La conclusion honnête n'est pas « les confirmations ne servent à rien ». C'est qu'un compteur de confirmations est un énoncé sur la santé des règles de consensus d'une chaîne, et qu'il hérite de chacune de leurs faiblesses. Ajustez votre patience à la valeur en jeu, et considérez un incident de consensus en cours comme une raison de cesser complètement de transiger, non d'attendre un nombre plus élevé.
Où se tenait SSP
Nous exploitons notre propre infrastructure Ravencoin plutôt que de lire des soldes dans l'API d'un tiers, ce qui fait que la question « SSP est-il sur la bonne chaîne ? » a une réponse vérifiable plutôt que rassurante.
Notre nœud tourne sous Ravencoin 4.8.0 — bien au-delà du hard fork — et se trouve, au moment d'écrire ces lignes, à la hauteur 4 522 205 sur la chaîne rétablie. Les deux côtés de la couture correspondent exactement à la chaîne de référence :
- 4 487 775 →
000000000002d64509e06e76ddbbe418c725291687ec62b41ecfc40386a091fd - 4 487 776 →
0000000000042bb50281ebb2f68d3f9143980b041178849015d95b067d52a841
Mêmes empreintes que l'explorateur officiel Ravencoin, même écart de trois jours. Rien n'a été demandé aux utilisateurs de SSP, et Ravencoin dans SSP fonctionne exactement comme avant.
Les limites honnêtes
Nous écrivons ces textes pour expliquer ce contre quoi notre architecture protège ; il importe donc d'être clair sur ce contre quoi elle ne protège pas.
Le multisig deux-sur-deux protège le côté signature. Il garantit qu'aucun appareil compromis à lui seul ne peut déplacer vos pièces, que chaque paiement est approuvé deux fois sur deux matériels indépendants, et qu'un voleur muni de votre ordinateur portable n'a rien. Ces propriétés ont tenu pendant tout l'incident, et ce sont elles qui comptent pour l'immense majorité des façons dont les gens perdent leurs cryptos.

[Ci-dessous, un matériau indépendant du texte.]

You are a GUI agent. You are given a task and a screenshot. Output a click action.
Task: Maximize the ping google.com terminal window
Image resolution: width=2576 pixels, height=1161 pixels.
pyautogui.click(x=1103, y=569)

Aucune d'elles n'aide contre une réorganisation de chaîne. Ni un portefeuille matériel, ni un signataire hors ligne, ni une phrase de passe, ni un quorum multisig de quelque taille que ce soit. Les défaillances de consensus se situent en dessous de tout cela — elles sont une propriété du réseau, pas de votre conservation. Quiconque prétend que son portefeuille vous protège d'un mauvais bloc vous vend quelque chose.
Ce qu'un portefeuille peut honnêtement offrir, c'est ceci : faire tourner une véritable infrastructure de nœuds, la maintenir à jour, et dire clairement quelle chaîne elle suit. C'est un engagement de maintenance, pas une garantie cryptographique, et c'est la bonne taille de promesse.
L'autre chose à retenir d'août est un rappel sur l'endroit où loge vraiment le risque. Le bug de Ravencoin dormait dans le code depuis des années avant que quelqu'un l'exploite, à l'endroit le moins glorieux qui soit : un champ d'en-tête que tout le monde supposait vérifié par quelqu'un d'autre. La faille d'entropie de Coldcard avait exactement la même forme — une petite ligne de code ennuyeuse et jamais examinée, invisible de l'extérieur, portant tout ce qui reposait dessus.
Ce sont ces bugs-là qui font mal. Pas les attaques cryptographiques exotiques, mais l'hypothèse pour laquelle personne n'a écrit de test.